### PROVIDED DATA
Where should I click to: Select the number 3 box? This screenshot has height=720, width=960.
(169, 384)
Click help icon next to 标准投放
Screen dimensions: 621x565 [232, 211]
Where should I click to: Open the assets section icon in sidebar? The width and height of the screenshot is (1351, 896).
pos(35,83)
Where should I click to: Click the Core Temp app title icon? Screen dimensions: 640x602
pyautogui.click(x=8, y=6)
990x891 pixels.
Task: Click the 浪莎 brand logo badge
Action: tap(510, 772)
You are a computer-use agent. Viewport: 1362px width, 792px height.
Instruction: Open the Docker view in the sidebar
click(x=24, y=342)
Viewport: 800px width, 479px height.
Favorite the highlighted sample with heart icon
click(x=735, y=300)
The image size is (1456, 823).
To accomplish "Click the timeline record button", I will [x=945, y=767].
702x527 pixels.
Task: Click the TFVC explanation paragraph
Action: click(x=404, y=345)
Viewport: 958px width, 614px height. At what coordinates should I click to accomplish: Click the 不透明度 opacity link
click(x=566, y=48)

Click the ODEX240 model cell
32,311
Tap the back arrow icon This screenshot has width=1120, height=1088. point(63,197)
######
Rewrite the part of the items that opens with the line containing "Viewport: 800px width, 479px height." and runs through the end of the items, putting "star" in place of "heart" and changing nothing else.

Viewport: 800px width, 479px height.
Favorite the highlighted sample with star icon
click(x=735, y=300)
The image size is (1456, 823).
To accomplish "Click the timeline record button", I will [x=945, y=767].
702x527 pixels.
Task: Click the TFVC explanation paragraph
Action: click(x=404, y=345)
Viewport: 958px width, 614px height. At what coordinates should I click to accomplish: Click the 不透明度 opacity link
click(x=566, y=48)

Click the ODEX240 model cell
32,311
Tap the back arrow icon This screenshot has width=1120, height=1088. point(63,197)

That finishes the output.